21/4 WEEK 7 LECTORIAL || SOUNDSCAPIN’

“Texts are the material traces that are left of the practice of the sense-making – the only empirical evidence we have of how other people make sense of the world.” – Brian Morris, week 7

What is a text, and what is textual analysis in media studies; and where does the textual analysis tradition come from? These are some of the questions Brian attempted to indulge us with the answers to throughout this weeks lecture. Textual analysis rose as the response to two concerns, 1) the study of effects (cause and effect) and, 2) a mid 20th century turn against the idea that everything is ‘good’, are there other ways we can look at certain texts?

It is through textual analysis that people can pull apart the cultural meanings and signs hidden within any one text.
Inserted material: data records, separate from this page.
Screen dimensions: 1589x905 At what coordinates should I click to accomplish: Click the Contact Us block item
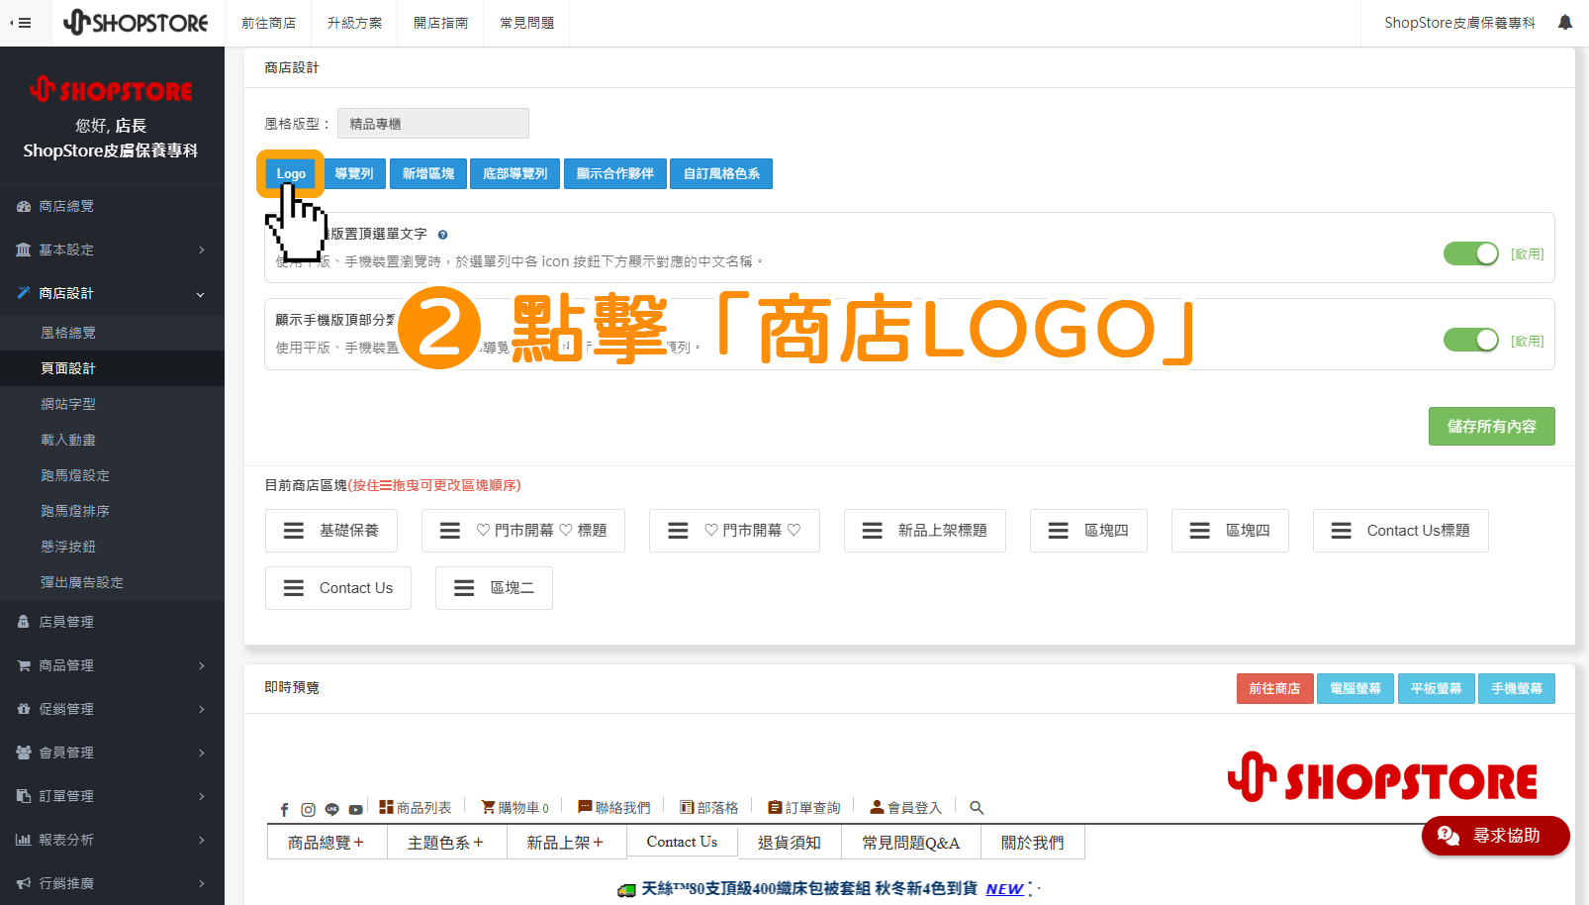(337, 587)
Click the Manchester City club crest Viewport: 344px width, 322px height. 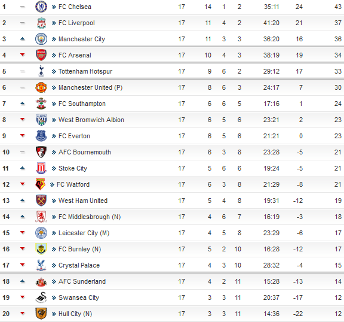[41, 39]
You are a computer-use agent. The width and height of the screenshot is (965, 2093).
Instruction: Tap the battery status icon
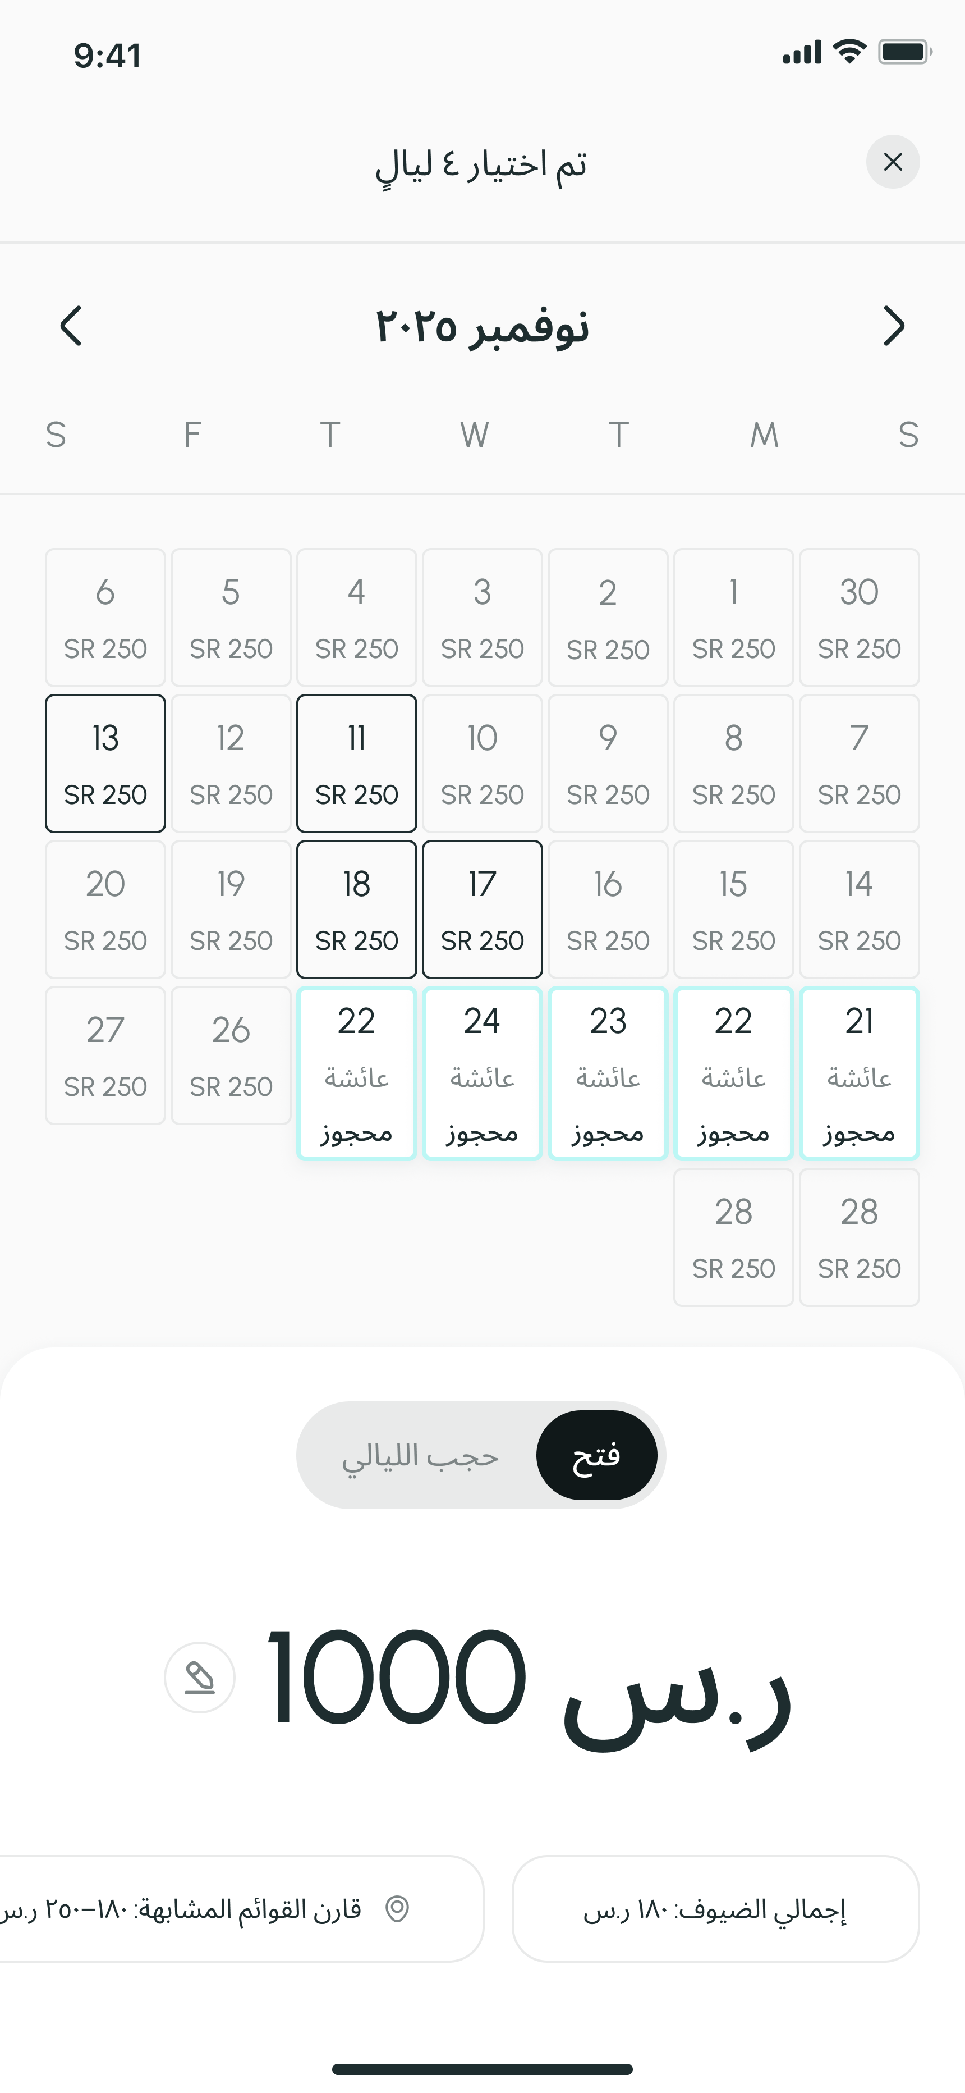click(905, 52)
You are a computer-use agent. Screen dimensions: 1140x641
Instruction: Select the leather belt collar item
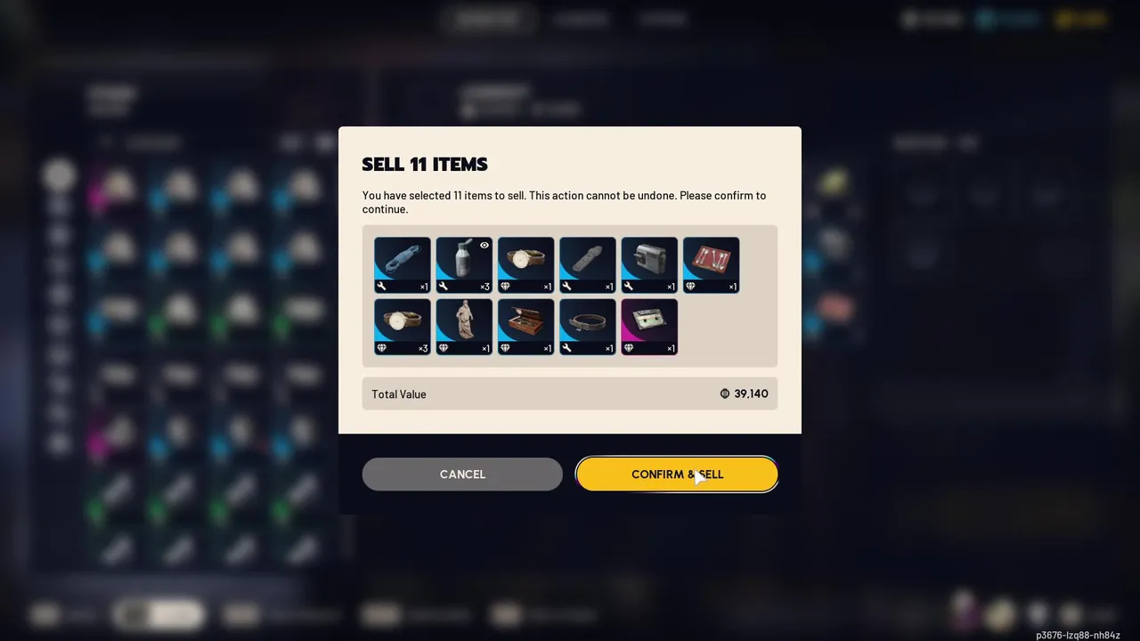[x=588, y=327]
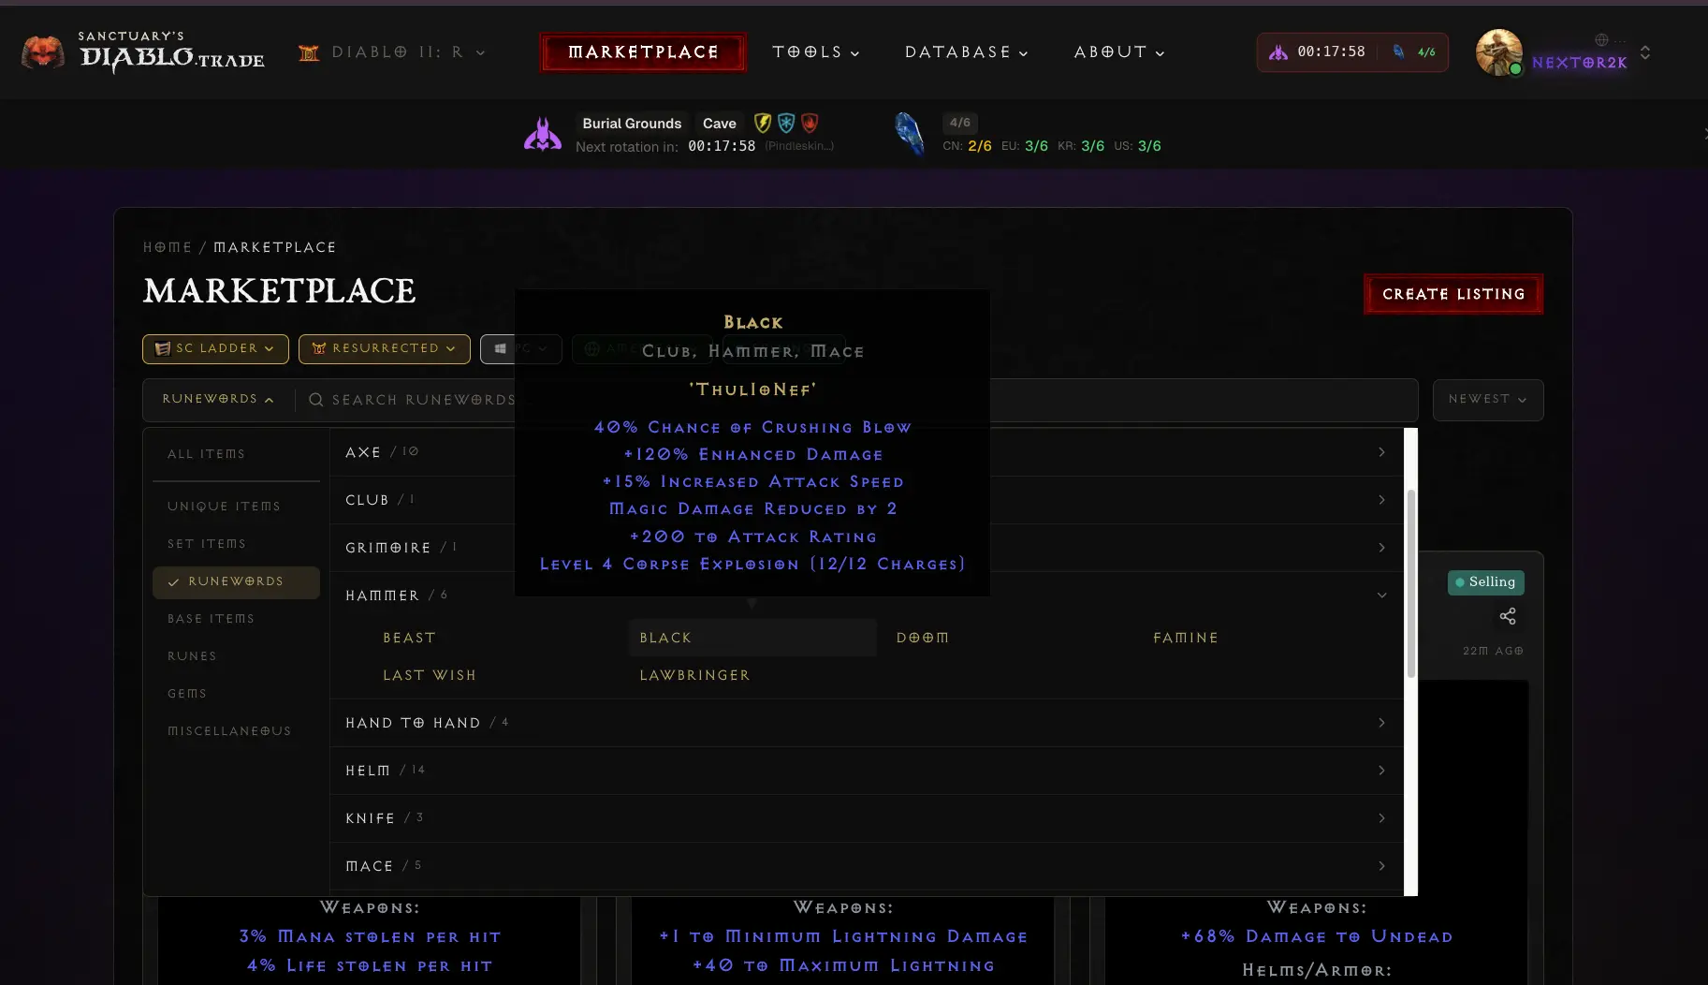1708x985 pixels.
Task: Open the Database menu
Action: [966, 52]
As Alan McKee said in 2003, “text” is just “a convenient term for all of the elements of culture”. It’s through all of this that we come to the understanding that textual analysis isn’t about determining whether or not any one text is right or wrong, but this form of analysis is more concerned with the methodology around what the text can do in the way of sense-making of the world it is produced.

Textual analysis relies on the assumptions humans make when they see certain signs or signifiers, and what these assumptions say about the person, and the world around them in which certain texts are made within.

Jasmine then talked to us about the affordances of sound. I thought that this was a great lecture about how important sound can be in telling or re-telling a story. I learnt a bit about aural semiotics and the way sound creates and gives perspective in a piece, determined by what sounds are granted priority through the use of figure, ground and field sounds.